2641/マックス·ウェーバー・音楽社会学(1911-12)。

  マックス·ウェーバー・音楽社会学=安藤英治·池宮英才·門倉一朗解題(創文社、1967)は、創文社刊のM・ウェーバー<経済と社会>シリーズの、第9章のあとの「付論」で、独立した一巻を占める。
 <音楽社会学>というのはいわば簡称で、正式には「音楽の合理的社会学的基礎」と題するらしい(独語)。また、未完の著作だったとされる。
 上掲著は計約400頁で成るが、二つの解説論考(「マックス·ウェーバーと音楽」・「音楽理論の基礎について」)、訳者後記、第二刷あとがき、音楽用語集、人名索引・事項索引等が「解題」者によって付されているので、それらを除くと、本文は約240頁になる。
 しかもまた、本文中の「各章末」の「訳註」は訳者たちによるので、それらを除くと、きちんと計算したのではないが、M・ウェーバー自身の文章は、約240頁のうちの100頁以下だと思われる。
 この<音楽社会学>(「音楽の合理的社会学的基礎」)が執筆された時期は明確でない。
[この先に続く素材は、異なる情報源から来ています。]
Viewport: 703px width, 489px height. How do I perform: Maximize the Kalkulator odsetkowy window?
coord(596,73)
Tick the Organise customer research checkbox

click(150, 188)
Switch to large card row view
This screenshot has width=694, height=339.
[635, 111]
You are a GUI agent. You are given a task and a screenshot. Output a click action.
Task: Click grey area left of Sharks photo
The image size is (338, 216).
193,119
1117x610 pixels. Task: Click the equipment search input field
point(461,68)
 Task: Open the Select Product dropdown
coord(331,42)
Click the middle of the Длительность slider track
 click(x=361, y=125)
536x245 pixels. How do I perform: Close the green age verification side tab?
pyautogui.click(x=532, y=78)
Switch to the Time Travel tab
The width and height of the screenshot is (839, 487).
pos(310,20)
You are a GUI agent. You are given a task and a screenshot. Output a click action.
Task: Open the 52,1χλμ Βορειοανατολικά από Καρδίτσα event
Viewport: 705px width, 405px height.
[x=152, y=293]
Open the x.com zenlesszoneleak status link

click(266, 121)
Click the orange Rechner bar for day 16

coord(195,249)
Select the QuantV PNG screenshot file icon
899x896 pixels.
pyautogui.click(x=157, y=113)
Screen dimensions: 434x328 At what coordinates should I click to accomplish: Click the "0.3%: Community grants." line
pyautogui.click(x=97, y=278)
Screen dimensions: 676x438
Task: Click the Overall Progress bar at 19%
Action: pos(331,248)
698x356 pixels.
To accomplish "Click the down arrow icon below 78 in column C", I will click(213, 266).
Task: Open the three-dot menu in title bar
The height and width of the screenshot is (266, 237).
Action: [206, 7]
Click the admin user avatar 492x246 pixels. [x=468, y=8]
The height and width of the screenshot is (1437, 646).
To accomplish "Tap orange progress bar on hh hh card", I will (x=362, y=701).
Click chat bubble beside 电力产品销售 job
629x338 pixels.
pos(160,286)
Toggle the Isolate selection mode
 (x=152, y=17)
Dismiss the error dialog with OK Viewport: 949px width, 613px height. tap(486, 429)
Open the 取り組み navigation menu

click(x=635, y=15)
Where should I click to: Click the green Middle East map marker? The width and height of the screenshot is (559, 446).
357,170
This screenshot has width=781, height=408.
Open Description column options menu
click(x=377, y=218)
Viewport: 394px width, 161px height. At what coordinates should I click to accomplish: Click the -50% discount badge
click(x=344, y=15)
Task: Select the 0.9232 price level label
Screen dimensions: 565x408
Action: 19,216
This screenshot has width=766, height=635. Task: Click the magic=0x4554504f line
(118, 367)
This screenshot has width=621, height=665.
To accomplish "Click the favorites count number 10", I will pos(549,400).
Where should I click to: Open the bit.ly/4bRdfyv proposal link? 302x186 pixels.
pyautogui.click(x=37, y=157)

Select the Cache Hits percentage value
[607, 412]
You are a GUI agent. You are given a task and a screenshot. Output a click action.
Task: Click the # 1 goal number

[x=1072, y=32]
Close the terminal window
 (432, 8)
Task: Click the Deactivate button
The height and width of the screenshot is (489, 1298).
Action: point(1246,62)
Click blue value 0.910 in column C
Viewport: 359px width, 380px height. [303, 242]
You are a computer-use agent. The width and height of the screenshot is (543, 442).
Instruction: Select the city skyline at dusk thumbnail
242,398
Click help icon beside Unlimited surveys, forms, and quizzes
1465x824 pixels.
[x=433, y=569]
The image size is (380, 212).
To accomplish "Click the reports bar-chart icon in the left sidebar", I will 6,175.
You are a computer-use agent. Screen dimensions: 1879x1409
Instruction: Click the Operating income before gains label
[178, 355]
安藤英治1911-12年に「草稿として書き上げられ」ていた、とする(p.244)。ウェーバーの死の翌年の1921年7月付の「緒言」が別の学者(Theodor Kreuer)によって書かれており、これも上掲書に訳出されている。
 20世紀前半のドイツの「社会科学者」、少なく見積もっても「社会学者」による「音楽理論」に関する文章は、それだけで興味をそそる。また、一読だけしても、きわめて興味深い。
 以下、冒頭の一部だけ、上掲書からそのまま引用する。訳者によって挿入されたと見られる語句の引用・紹介はしない。
 原訳書と異なり、一文ごとに改行する。「過分数」という語もあるように、分数表記の仕方は前後ないし上下が逆だと思われるが、そのまま引用する。下線は引用者。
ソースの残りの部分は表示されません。